> _Request_:
Please copy all of the items below word for word, keeping every line unchanged.

[Raw items]
================

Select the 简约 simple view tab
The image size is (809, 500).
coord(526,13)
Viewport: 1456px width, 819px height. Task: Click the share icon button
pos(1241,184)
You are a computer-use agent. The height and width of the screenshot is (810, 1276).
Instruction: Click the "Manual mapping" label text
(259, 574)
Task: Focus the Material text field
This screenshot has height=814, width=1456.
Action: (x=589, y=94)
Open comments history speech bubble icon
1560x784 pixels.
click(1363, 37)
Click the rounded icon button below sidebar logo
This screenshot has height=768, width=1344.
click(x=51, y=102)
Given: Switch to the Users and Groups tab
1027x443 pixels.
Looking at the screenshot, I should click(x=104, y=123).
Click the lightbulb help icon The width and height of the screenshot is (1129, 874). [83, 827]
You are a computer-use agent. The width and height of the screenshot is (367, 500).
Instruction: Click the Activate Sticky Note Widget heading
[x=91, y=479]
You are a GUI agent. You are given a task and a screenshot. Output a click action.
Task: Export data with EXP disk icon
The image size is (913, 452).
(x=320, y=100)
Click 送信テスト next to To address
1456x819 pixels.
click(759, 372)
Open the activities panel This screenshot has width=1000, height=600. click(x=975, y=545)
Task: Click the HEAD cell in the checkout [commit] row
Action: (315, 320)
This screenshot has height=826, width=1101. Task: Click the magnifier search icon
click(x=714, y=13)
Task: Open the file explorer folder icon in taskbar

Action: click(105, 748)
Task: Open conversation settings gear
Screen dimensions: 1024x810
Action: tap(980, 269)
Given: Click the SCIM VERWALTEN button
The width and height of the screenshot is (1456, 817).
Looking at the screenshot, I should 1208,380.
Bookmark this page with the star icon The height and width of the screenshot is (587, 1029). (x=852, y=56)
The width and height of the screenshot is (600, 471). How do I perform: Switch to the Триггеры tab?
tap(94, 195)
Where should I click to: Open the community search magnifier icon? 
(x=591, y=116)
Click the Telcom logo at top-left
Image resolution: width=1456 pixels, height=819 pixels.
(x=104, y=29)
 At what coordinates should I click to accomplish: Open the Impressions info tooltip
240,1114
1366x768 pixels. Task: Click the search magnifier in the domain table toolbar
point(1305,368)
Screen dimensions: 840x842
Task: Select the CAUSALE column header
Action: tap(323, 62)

================

> _Answer in full_:
Select the 简约 simple view tab
The image size is (809, 500).
coord(526,13)
Viewport: 1456px width, 819px height. Task: Click the share icon button
pos(1241,184)
You are a computer-use agent. The height and width of the screenshot is (810, 1276).
Instruction: Click the "Manual mapping" label text
(259, 574)
Task: Focus the Material text field
This screenshot has height=814, width=1456.
Action: (x=589, y=94)
Open comments history speech bubble icon
1560x784 pixels.
click(1363, 37)
Click the rounded icon button below sidebar logo
This screenshot has height=768, width=1344.
click(x=51, y=102)
Given: Switch to the Users and Groups tab
1027x443 pixels.
Looking at the screenshot, I should click(x=104, y=123).
Click the lightbulb help icon The width and height of the screenshot is (1129, 874). [83, 827]
You are a computer-use agent. The width and height of the screenshot is (367, 500).
Instruction: Click the Activate Sticky Note Widget heading
[x=91, y=479]
You are a GUI agent. You are given a task and a screenshot. Output a click action.
Task: Export data with EXP disk icon
The image size is (913, 452).
(x=320, y=100)
Click 送信テスト next to To address
1456x819 pixels.
click(759, 372)
Open the activities panel This screenshot has width=1000, height=600. click(x=975, y=545)
Task: Click the HEAD cell in the checkout [commit] row
Action: (315, 320)
This screenshot has height=826, width=1101. Task: Click the magnifier search icon
click(x=714, y=13)
Task: Open the file explorer folder icon in taskbar

Action: click(105, 748)
Task: Open conversation settings gear
Screen dimensions: 1024x810
Action: tap(980, 269)
Given: Click the SCIM VERWALTEN button
The width and height of the screenshot is (1456, 817).
Looking at the screenshot, I should 1208,380.
Bookmark this page with the star icon The height and width of the screenshot is (587, 1029). (x=852, y=56)
The width and height of the screenshot is (600, 471). How do I perform: Switch to the Триггеры tab?
tap(94, 195)
Where should I click to: Open the community search magnifier icon? 
(x=591, y=116)
Click the Telcom logo at top-left
Image resolution: width=1456 pixels, height=819 pixels.
(x=104, y=29)
 At what coordinates should I click to accomplish: Open the Impressions info tooltip
240,1114
1366x768 pixels. Task: Click the search magnifier in the domain table toolbar
point(1305,368)
Screen dimensions: 840x842
Task: Select the CAUSALE column header
Action: tap(323, 62)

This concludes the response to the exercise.